### TASK:
Copy the data as given. No line may be skipped.

### ENTRIES SHOWN

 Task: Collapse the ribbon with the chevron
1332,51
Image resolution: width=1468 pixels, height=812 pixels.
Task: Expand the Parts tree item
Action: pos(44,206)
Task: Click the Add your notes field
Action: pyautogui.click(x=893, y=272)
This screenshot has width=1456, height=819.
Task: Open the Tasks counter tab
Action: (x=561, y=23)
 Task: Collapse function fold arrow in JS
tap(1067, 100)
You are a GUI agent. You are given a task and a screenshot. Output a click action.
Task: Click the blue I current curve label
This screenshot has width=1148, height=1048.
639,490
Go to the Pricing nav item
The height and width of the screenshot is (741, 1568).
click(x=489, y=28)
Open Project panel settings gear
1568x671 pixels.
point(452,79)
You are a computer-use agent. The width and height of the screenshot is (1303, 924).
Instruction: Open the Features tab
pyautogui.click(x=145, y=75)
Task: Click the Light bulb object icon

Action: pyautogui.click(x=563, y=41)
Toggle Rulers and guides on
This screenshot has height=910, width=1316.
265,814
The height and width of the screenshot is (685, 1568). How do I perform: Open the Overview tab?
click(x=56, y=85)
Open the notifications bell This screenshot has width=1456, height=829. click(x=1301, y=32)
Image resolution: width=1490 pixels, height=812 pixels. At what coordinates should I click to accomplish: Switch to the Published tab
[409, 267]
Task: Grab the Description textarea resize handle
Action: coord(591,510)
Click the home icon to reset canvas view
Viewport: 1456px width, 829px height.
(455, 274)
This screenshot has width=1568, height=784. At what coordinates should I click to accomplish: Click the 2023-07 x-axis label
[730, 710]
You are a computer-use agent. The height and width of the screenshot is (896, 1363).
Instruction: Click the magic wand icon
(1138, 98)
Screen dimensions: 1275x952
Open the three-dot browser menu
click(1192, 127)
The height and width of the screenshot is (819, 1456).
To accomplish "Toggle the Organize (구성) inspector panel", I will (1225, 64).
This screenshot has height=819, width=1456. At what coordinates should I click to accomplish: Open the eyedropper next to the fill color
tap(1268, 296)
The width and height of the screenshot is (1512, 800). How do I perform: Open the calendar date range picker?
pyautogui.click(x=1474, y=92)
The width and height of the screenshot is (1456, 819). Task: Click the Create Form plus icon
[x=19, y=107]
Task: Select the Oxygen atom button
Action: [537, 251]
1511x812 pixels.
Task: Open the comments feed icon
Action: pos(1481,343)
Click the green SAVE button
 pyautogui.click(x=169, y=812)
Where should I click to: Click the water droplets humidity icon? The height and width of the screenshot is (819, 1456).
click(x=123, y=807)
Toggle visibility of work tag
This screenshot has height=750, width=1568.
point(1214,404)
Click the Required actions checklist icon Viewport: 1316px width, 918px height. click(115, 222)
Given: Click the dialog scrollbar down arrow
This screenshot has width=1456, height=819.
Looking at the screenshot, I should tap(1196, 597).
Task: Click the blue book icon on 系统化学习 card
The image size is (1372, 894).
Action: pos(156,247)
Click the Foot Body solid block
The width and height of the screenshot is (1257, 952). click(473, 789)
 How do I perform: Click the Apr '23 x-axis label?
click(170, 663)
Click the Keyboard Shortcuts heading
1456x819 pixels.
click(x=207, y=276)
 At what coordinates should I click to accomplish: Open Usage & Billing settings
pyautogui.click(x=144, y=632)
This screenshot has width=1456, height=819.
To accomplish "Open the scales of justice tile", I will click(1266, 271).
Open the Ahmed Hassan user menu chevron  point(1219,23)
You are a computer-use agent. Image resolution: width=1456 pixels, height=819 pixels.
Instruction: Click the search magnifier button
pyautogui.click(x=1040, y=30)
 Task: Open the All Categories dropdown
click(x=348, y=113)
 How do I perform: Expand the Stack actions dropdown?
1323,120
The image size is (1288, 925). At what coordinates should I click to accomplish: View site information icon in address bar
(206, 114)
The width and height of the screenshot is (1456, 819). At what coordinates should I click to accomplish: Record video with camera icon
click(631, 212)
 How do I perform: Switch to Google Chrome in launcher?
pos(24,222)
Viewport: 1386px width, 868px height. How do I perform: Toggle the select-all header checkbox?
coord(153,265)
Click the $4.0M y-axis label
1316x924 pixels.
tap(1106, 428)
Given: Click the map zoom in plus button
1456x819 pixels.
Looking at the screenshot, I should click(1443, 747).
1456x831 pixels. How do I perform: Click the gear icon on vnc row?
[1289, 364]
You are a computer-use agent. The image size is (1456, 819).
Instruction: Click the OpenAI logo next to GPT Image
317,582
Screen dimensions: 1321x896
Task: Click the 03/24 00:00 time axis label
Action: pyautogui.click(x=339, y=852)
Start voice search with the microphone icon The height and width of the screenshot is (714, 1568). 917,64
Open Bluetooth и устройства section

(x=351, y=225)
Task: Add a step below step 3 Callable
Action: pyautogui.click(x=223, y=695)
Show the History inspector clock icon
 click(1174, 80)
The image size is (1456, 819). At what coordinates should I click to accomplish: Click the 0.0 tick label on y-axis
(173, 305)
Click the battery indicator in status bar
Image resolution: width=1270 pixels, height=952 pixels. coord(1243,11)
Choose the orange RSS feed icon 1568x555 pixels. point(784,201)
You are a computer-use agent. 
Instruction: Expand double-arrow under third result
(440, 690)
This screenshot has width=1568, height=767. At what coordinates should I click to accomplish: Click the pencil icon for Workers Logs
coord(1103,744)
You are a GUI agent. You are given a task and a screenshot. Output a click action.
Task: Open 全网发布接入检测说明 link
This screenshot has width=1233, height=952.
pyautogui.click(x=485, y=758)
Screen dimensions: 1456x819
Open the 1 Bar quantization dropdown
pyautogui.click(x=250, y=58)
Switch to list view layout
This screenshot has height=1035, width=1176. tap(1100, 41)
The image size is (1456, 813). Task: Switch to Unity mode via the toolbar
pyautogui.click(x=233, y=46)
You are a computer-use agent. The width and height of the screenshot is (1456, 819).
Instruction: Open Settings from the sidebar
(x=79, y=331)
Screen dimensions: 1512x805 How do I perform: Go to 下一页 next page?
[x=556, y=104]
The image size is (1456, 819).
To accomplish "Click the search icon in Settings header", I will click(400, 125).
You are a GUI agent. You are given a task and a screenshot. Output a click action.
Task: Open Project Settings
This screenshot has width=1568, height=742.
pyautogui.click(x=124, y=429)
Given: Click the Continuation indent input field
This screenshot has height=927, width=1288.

######

### OUTPUT BELOW:
 Task: Collapse the ribbon with the chevron
1332,51
Image resolution: width=1468 pixels, height=812 pixels.
Task: Expand the Parts tree item
Action: pos(44,206)
Task: Click the Add your notes field
Action: pyautogui.click(x=893, y=272)
This screenshot has width=1456, height=819.
Task: Open the Tasks counter tab
Action: (x=561, y=23)
 Task: Collapse function fold arrow in JS
tap(1067, 100)
You are a GUI agent. You are given a task and a screenshot. Output a click action.
Task: Click the blue I current curve label
This screenshot has width=1148, height=1048.
639,490
Go to the Pricing nav item
The height and width of the screenshot is (741, 1568).
click(x=489, y=28)
Open Project panel settings gear
1568x671 pixels.
point(452,79)
You are a computer-use agent. The width and height of the screenshot is (1303, 924).
Instruction: Open the Features tab
pyautogui.click(x=145, y=75)
Task: Click the Light bulb object icon

Action: pyautogui.click(x=563, y=41)
Toggle Rulers and guides on
This screenshot has height=910, width=1316.
265,814
The height and width of the screenshot is (685, 1568). How do I perform: Open the Overview tab?
click(x=56, y=85)
Open the notifications bell This screenshot has width=1456, height=829. click(x=1301, y=32)
Image resolution: width=1490 pixels, height=812 pixels. At what coordinates should I click to accomplish: Switch to the Published tab
[409, 267]
Task: Grab the Description textarea resize handle
Action: coord(591,510)
Click the home icon to reset canvas view
Viewport: 1456px width, 829px height.
(455, 274)
This screenshot has width=1568, height=784. At what coordinates should I click to accomplish: Click the 2023-07 x-axis label
[730, 710]
You are a computer-use agent. The height and width of the screenshot is (896, 1363).
Instruction: Click the magic wand icon
(1138, 98)
Screen dimensions: 1275x952
Open the three-dot browser menu
click(1192, 127)
The height and width of the screenshot is (819, 1456).
To accomplish "Toggle the Organize (구성) inspector panel", I will (1225, 64).
This screenshot has height=819, width=1456. At what coordinates should I click to accomplish: Open the eyedropper next to the fill color
tap(1268, 296)
The width and height of the screenshot is (1512, 800). How do I perform: Open the calendar date range picker?
pyautogui.click(x=1474, y=92)
The width and height of the screenshot is (1456, 819). Task: Click the Create Form plus icon
[x=19, y=107]
Task: Select the Oxygen atom button
Action: [537, 251]
1511x812 pixels.
Task: Open the comments feed icon
Action: pos(1481,343)
Click the green SAVE button
 pyautogui.click(x=169, y=812)
Where should I click to: Click the water droplets humidity icon? The height and width of the screenshot is (819, 1456).
click(x=123, y=807)
Toggle visibility of work tag
This screenshot has height=750, width=1568.
point(1214,404)
Click the Required actions checklist icon Viewport: 1316px width, 918px height. click(115, 222)
Given: Click the dialog scrollbar down arrow
This screenshot has width=1456, height=819.
Looking at the screenshot, I should tap(1196, 597).
Task: Click the blue book icon on 系统化学习 card
The image size is (1372, 894).
Action: pos(156,247)
Click the Foot Body solid block
The width and height of the screenshot is (1257, 952). click(473, 789)
 How do I perform: Click the Apr '23 x-axis label?
click(170, 663)
Click the Keyboard Shortcuts heading
1456x819 pixels.
click(x=207, y=276)
 At what coordinates should I click to accomplish: Open Usage & Billing settings
pyautogui.click(x=144, y=632)
This screenshot has width=1456, height=819.
To accomplish "Open the scales of justice tile", I will click(1266, 271).
Open the Ahmed Hassan user menu chevron  point(1219,23)
You are a computer-use agent. Image resolution: width=1456 pixels, height=819 pixels.
Instruction: Click the search magnifier button
pyautogui.click(x=1040, y=30)
 Task: Open the All Categories dropdown
click(x=348, y=113)
 How do I perform: Expand the Stack actions dropdown?
1323,120
The image size is (1288, 925). At what coordinates should I click to accomplish: View site information icon in address bar
(206, 114)
The width and height of the screenshot is (1456, 819). At what coordinates should I click to accomplish: Record video with camera icon
click(631, 212)
 How do I perform: Switch to Google Chrome in launcher?
pos(24,222)
Viewport: 1386px width, 868px height. How do I perform: Toggle the select-all header checkbox?
coord(153,265)
Click the $4.0M y-axis label
1316x924 pixels.
tap(1106, 428)
Given: Click the map zoom in plus button
1456x819 pixels.
Looking at the screenshot, I should click(1443, 747).
1456x831 pixels. How do I perform: Click the gear icon on vnc row?
[1289, 364]
You are a computer-use agent. The image size is (1456, 819).
Instruction: Click the OpenAI logo next to GPT Image
317,582
Screen dimensions: 1321x896
Task: Click the 03/24 00:00 time axis label
Action: pyautogui.click(x=339, y=852)
Start voice search with the microphone icon The height and width of the screenshot is (714, 1568). 917,64
Open Bluetooth и устройства section

(x=351, y=225)
Task: Add a step below step 3 Callable
Action: pyautogui.click(x=223, y=695)
Show the History inspector clock icon
 click(1174, 80)
The image size is (1456, 819). At what coordinates should I click to accomplish: Click the 0.0 tick label on y-axis
(173, 305)
Click the battery indicator in status bar
Image resolution: width=1270 pixels, height=952 pixels. coord(1243,11)
Choose the orange RSS feed icon 1568x555 pixels. point(784,201)
You are a computer-use agent. 
Instruction: Expand double-arrow under third result
(440, 690)
This screenshot has width=1568, height=767. At what coordinates should I click to accomplish: Click the pencil icon for Workers Logs
coord(1103,744)
You are a GUI agent. You are given a task and a screenshot. Output a click action.
Task: Open 全网发布接入检测说明 link
This screenshot has width=1233, height=952.
pyautogui.click(x=485, y=758)
Screen dimensions: 1456x819
Open the 1 Bar quantization dropdown
pyautogui.click(x=250, y=58)
Switch to list view layout
This screenshot has height=1035, width=1176. tap(1100, 41)
The image size is (1456, 813). Task: Switch to Unity mode via the toolbar
pyautogui.click(x=233, y=46)
You are a computer-use agent. The width and height of the screenshot is (1456, 819).
Instruction: Open Settings from the sidebar
(x=79, y=331)
Screen dimensions: 1512x805 How do I perform: Go to 下一页 next page?
[x=556, y=104]
The image size is (1456, 819).
To accomplish "Click the search icon in Settings header", I will click(400, 125).
You are a GUI agent. You are given a task and a screenshot. Output a click action.
Task: Open Project Settings
This screenshot has width=1568, height=742.
pyautogui.click(x=124, y=429)
Given: Click the Continuation indent input field
This screenshot has height=927, width=1288.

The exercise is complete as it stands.